[Records provided — start]

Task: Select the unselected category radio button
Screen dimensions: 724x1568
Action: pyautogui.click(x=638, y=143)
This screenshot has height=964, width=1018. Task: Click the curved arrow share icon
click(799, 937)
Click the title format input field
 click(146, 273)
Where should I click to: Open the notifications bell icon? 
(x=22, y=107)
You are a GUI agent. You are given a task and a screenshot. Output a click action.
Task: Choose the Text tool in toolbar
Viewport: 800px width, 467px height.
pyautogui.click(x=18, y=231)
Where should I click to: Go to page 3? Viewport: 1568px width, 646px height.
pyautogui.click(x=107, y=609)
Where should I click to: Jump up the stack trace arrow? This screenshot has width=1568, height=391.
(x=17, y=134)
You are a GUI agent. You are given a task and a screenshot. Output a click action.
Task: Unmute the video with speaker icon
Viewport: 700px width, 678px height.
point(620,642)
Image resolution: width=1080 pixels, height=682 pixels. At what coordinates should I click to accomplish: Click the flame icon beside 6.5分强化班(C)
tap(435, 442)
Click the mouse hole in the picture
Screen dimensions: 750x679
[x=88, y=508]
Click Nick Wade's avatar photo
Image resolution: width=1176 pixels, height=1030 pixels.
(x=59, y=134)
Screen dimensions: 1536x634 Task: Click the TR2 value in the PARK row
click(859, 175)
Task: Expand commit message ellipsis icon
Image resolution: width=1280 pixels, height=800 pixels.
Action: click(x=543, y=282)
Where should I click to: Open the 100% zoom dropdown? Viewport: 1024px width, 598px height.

[Records provided — finish]

## What you have to do
Output exactly the lines from the one containing "Image resolution: width=1280" through the last line of the records, both included. Output nothing else.

## The completed task
Image resolution: width=1280 pixels, height=800 pixels.
Action: click(x=543, y=282)
Where should I click to: Open the 100% zoom dropdown? Viewport: 1024px width, 598px height.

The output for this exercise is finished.